== Goal ==
Rewrite the material between the lines holding "Task: Open the 25 Rows dropdown" and "[x=210, y=23]", inclusive, with "Schedule view" replaced by "Calendar view" and everything else left as is.

== Recorded data ==
+++++

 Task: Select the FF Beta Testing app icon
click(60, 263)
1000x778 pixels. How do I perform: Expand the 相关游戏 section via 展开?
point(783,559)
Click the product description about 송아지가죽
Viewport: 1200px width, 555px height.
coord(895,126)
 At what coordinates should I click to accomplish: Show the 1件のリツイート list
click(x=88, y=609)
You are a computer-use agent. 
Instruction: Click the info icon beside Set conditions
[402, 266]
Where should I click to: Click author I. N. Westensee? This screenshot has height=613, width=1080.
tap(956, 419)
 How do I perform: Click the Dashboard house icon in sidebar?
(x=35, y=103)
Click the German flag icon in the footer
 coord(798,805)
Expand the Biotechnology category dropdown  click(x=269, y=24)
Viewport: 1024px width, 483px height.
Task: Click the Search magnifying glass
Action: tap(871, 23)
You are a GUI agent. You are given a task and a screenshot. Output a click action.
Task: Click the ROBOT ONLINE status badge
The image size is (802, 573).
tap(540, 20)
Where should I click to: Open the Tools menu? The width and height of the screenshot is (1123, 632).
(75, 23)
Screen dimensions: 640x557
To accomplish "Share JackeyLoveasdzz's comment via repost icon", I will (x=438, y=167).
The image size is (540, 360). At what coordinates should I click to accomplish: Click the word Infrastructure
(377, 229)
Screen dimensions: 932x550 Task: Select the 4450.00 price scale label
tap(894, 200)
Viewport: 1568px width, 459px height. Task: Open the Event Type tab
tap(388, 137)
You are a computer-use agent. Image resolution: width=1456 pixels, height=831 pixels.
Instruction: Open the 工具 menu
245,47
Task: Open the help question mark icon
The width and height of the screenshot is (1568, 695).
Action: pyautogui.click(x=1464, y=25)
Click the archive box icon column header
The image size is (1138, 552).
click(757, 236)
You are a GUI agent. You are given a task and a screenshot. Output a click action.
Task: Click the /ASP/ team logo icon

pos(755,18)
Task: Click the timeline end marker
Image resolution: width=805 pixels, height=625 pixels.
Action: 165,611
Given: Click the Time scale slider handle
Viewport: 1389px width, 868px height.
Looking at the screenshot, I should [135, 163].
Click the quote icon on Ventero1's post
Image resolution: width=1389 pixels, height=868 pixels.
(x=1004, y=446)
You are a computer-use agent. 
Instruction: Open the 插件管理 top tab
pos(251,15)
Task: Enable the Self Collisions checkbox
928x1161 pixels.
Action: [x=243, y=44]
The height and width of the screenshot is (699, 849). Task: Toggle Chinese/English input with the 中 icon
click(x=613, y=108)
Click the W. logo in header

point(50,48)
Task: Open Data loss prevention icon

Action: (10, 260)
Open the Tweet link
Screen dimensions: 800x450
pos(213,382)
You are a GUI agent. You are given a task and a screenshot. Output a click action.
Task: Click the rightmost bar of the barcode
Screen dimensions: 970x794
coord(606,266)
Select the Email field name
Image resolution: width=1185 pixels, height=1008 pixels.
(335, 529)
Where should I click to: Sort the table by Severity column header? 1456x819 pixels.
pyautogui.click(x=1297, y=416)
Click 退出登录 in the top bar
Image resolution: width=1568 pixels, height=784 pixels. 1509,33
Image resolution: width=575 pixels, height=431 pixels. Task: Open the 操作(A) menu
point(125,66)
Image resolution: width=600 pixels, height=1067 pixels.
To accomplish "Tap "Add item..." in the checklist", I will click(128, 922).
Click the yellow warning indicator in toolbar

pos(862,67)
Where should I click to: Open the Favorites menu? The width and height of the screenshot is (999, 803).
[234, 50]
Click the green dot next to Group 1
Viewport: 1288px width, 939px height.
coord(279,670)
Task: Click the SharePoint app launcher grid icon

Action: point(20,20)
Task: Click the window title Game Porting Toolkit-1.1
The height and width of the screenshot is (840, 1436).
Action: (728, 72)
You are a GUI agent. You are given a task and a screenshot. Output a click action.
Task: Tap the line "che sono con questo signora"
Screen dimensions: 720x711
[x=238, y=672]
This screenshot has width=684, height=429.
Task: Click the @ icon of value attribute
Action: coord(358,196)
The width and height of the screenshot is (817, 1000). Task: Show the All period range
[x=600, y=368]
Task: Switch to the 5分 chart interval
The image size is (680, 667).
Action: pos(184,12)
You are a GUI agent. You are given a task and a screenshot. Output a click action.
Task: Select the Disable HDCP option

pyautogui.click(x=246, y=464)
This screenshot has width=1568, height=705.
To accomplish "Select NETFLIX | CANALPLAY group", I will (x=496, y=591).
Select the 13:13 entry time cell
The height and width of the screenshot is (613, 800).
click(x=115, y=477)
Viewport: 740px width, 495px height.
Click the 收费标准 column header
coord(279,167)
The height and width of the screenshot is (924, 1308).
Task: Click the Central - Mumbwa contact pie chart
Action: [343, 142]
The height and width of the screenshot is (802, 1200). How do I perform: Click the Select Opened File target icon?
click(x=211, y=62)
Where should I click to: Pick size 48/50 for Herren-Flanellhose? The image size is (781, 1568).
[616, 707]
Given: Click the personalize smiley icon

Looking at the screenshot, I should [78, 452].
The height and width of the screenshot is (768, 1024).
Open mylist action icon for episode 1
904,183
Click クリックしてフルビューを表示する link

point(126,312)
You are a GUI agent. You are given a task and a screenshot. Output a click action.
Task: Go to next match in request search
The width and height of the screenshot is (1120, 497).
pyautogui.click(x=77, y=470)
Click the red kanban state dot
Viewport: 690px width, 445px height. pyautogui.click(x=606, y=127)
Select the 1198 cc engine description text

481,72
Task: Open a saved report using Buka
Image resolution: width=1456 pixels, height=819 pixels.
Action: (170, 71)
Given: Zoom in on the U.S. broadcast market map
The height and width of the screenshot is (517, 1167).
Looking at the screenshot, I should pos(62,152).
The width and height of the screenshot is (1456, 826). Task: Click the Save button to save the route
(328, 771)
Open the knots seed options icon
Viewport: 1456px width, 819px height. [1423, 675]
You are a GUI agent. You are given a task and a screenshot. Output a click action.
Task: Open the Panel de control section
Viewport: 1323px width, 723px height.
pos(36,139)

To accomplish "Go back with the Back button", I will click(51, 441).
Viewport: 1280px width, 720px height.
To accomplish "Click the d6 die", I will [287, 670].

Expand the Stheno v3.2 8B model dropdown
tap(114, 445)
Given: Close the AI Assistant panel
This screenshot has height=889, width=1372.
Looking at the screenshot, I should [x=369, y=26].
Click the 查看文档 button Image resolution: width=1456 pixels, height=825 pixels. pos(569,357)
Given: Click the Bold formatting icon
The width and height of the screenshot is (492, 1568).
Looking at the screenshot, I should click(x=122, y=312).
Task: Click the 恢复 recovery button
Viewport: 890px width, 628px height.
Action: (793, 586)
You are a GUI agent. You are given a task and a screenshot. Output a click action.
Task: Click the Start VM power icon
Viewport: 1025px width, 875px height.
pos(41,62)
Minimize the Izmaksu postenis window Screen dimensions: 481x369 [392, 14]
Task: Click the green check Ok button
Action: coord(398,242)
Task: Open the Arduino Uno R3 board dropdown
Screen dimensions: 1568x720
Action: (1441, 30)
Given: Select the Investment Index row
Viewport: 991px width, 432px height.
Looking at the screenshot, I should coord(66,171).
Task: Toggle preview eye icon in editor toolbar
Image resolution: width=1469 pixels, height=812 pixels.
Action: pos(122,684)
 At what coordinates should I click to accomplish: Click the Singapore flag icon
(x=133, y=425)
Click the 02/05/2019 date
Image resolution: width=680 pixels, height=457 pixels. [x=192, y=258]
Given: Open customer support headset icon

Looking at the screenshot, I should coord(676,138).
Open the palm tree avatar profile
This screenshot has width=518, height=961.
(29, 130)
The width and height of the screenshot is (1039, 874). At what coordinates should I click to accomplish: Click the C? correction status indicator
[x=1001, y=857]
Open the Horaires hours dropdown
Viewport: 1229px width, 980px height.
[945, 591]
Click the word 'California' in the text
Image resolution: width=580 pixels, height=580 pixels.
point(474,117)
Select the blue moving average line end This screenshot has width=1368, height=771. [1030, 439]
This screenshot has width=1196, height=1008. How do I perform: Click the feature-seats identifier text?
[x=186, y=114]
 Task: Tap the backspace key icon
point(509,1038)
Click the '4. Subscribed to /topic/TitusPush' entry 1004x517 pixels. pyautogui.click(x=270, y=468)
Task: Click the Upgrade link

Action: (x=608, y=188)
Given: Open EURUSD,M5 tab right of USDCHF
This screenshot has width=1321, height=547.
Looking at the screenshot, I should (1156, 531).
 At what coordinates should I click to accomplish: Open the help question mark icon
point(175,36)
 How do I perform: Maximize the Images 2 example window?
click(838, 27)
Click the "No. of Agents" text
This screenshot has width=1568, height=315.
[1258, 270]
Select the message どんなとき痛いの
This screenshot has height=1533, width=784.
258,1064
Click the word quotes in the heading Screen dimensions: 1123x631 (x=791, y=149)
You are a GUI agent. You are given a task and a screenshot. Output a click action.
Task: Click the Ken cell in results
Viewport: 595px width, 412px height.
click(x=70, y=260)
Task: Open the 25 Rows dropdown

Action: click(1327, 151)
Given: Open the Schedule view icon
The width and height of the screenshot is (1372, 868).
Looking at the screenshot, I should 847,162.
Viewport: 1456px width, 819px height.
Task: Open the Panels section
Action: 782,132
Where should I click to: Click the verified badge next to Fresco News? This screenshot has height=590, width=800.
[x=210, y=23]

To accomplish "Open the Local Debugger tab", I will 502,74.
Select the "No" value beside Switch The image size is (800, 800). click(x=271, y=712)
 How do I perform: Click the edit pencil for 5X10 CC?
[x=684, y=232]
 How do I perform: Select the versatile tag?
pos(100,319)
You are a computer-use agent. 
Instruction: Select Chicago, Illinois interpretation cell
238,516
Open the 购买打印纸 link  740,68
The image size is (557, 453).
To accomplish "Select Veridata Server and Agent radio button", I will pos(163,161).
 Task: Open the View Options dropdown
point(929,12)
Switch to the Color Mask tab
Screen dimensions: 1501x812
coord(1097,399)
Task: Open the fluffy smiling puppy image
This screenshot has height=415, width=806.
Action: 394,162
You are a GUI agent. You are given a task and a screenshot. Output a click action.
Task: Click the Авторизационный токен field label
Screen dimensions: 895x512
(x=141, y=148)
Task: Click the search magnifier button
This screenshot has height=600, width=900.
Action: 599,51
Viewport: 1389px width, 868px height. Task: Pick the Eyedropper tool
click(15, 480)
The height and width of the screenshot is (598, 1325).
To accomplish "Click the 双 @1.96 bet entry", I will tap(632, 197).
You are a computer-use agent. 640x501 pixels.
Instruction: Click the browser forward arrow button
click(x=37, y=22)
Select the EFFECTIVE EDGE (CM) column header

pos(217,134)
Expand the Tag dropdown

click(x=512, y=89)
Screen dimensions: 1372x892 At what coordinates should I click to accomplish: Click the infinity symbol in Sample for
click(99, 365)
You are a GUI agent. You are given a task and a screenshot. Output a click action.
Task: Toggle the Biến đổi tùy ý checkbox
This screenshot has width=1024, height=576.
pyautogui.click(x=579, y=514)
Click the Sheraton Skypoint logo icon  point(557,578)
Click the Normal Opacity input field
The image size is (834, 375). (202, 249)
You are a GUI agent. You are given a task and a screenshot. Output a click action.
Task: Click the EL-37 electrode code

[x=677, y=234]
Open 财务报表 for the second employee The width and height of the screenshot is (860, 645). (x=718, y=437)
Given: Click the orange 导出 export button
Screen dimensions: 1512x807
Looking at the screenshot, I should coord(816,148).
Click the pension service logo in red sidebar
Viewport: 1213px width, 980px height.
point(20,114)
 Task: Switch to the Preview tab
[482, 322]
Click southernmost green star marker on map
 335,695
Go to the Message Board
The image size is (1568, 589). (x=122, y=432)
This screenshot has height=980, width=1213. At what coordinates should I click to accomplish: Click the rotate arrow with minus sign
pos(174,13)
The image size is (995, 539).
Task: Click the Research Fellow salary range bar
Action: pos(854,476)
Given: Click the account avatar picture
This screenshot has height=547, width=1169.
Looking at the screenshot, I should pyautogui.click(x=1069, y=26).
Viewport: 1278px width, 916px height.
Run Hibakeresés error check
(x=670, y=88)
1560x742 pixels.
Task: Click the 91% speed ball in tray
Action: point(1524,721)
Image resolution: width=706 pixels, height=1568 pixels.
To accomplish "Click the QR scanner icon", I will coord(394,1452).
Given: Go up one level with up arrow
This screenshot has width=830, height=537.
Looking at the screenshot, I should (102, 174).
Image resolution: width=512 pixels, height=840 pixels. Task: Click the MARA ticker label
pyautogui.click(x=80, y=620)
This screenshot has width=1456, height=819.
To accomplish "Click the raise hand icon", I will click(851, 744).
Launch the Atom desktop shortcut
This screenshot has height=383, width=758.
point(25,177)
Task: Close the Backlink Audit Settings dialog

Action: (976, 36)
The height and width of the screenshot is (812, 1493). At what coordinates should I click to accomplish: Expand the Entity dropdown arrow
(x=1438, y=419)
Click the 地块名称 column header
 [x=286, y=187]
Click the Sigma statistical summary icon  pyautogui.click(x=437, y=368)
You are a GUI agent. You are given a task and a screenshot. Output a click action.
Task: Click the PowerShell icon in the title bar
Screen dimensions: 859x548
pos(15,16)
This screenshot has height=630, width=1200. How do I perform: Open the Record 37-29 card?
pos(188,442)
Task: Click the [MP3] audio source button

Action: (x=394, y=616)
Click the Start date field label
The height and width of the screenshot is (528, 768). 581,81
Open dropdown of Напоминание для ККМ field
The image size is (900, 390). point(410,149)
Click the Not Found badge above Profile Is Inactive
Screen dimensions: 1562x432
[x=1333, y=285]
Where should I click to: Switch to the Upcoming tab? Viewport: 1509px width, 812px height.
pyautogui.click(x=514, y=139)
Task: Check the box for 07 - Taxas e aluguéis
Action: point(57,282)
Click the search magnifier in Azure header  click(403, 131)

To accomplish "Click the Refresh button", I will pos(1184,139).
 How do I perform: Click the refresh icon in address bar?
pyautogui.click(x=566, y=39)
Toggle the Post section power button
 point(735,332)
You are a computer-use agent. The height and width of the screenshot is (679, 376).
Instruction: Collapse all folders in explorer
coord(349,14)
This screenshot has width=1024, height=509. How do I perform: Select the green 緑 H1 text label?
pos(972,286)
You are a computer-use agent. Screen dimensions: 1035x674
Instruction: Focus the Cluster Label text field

+++++

== Task response ==
Task: Open the 25 Rows dropdown

Action: click(1327, 151)
Given: Open the Calendar view icon
The width and height of the screenshot is (1372, 868).
Looking at the screenshot, I should 847,162.
Viewport: 1456px width, 819px height.
Task: Open the Panels section
Action: 782,132
Where should I click to: Click the verified badge next to Fresco News? This screenshot has height=590, width=800.
[x=210, y=23]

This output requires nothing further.